Pai de oito filhos, Francisco veio a Santa Catarina atraído por uma proposta de trabalho, mas perdeu o contato com os familiares após uma discussão com alguns passageiros no ônibus. Ele teria sido agredido e disse que pulou do veículo em movimento.

No sábado (04), Francisco chegou a ser abordado pelas forças de segurança no município de Rio do Sul, e, devido a alguns ferimentos, foi levado ao Hospital Regional Alto Vale, onde permaneceu por algumas horas. Após receber alta, não foi mais visto e a falta de notícias deixava a família aflita.

Uma sobrinha que mora em Corupá, no Norte catarinense, viajou a Rio do Sul atrás de notícias dele, mas não teve sucesso nas buscas. Um tio, do estado de Goiás, registrou um boletim de ocorrência junto à Polícia Civil daquele estado, na esperança de agilizar a investigação.

Em conversa com policiais militares em São Cristóvão, Francisco relatou que saiu de Petrolina (PE) há cerca de 15 dias. Veio com outros conterrâneos, em um ônibus clandestino, com a oferta de vida nova, com emprego, moradia e dinheiro. Quando chegaram na região do litoral de SC, segundo ele, acabou o combustível do ônibus e começaram alguns problemas. Ele alegou ter sido ameaçado de morte, mas conseguiu escapar dos homens e passou dias fugindo, com medo. Percorreu matas, nadou em rio, passou frio, fome e outras necessidades.

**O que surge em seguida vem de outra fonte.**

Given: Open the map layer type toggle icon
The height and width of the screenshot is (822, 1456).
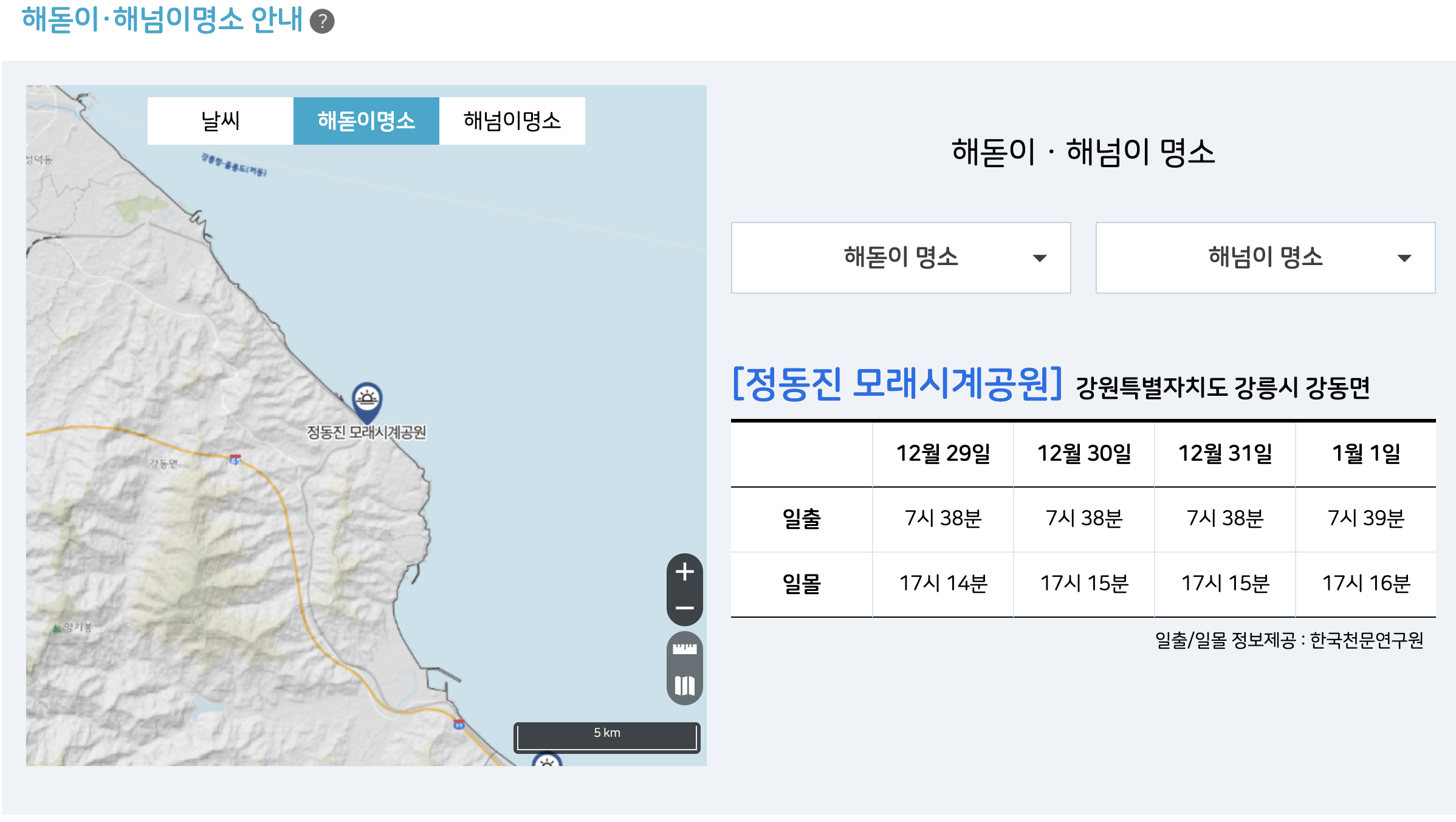Looking at the screenshot, I should (684, 686).
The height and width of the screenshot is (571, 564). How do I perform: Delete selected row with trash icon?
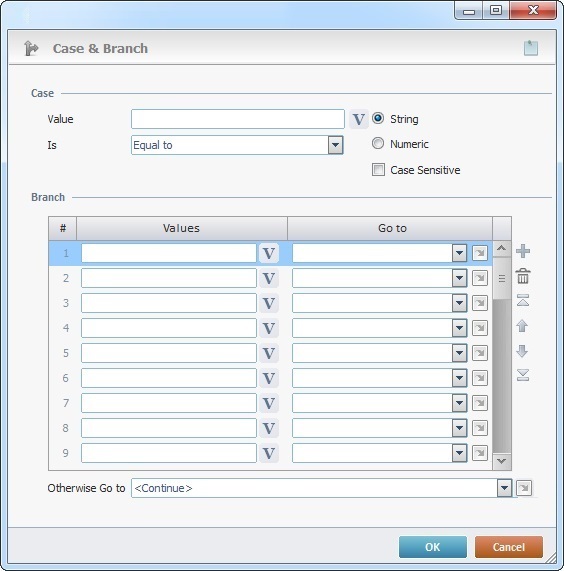(523, 276)
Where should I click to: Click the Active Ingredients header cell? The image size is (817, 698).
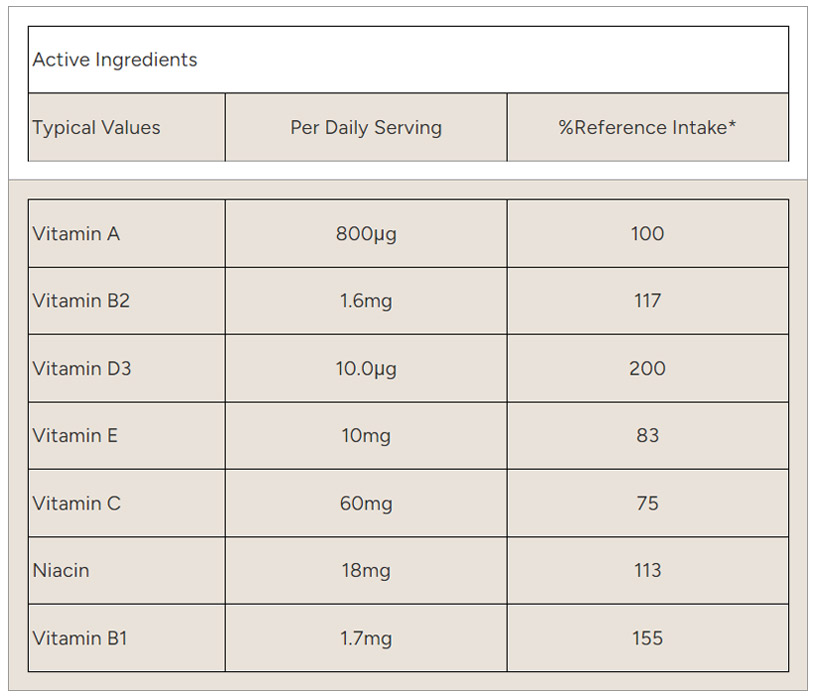[x=115, y=60]
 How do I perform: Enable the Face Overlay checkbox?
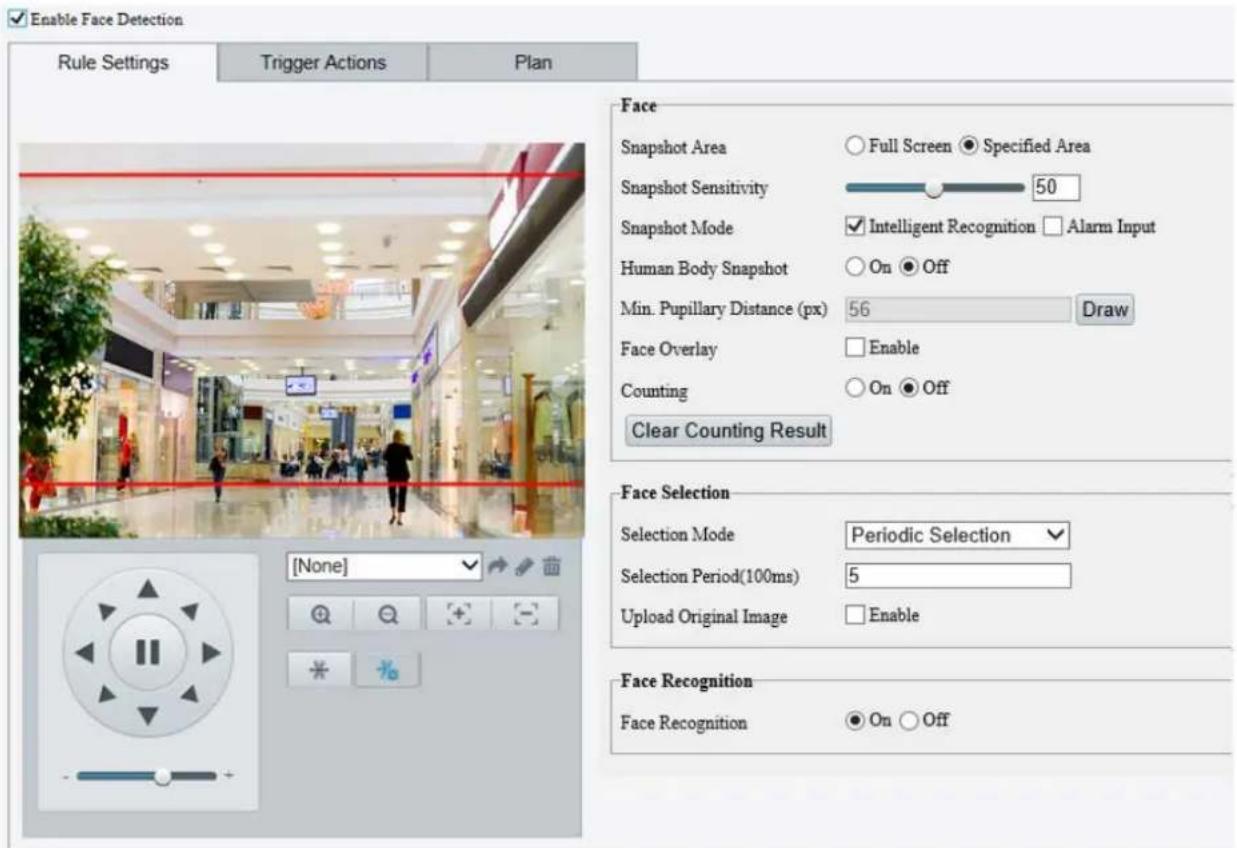[855, 348]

Em São Cristóvão do Sul, conseguiu apoio para se alimentar, pernoitar, e também ganhou roupas para enfrentar o frio, junto ao pessoal da igreja católica.

Alívio para a família

Com a confirmação do paradeiro de Francisco a cem quilômetros de Rio do Sul, os familiares que acompanhavam tudo à distância, lá de Pernambuco, dizem estar aliviados.

“Nós somos em cinco irmãos, todos moram perto. Nosso pai mora em outra cidade. Perdemos a nossa mãe há quatro anos, mas sempre nos mantemos unidos e nos preocupamos uns com os outros”, comentou uma irmã.

Os oito filhos de Francisco também ficaram felizes ao saberem onde ele está. Agora, a família cuida dos trâmites para que ele possa retornar à terra natal.

“Tudo é no tempo de Deus e não no nosso. Uma notícia maravilhosa pra nós, que estávamos em uma agonia grande sem saber onde ele estava e o que tinha acontecido”, concluiu a irmã. “Agradecemos a todos que nos ajudaram a encontrá-lo, de coração, que Deus os abençoe muito”, pontua.

Mobilização nas redes foi fundamental

Assim que perderam o contato com Francisco, familiares apelaram à imprensa do Alto Vale e ficavam atentos a cada nova pista indicada por algum comentário nas redes sociais. Diversas páginas e jornalistas/comunicadores compartilharam o caso e ajudaram a informação a ir mais longe.

Também foi fundamental o envolvimento de equipes da assistência social de São Cristóvão do Sul, Ponte Alta, e de policiais militares e civis dos dois municípios.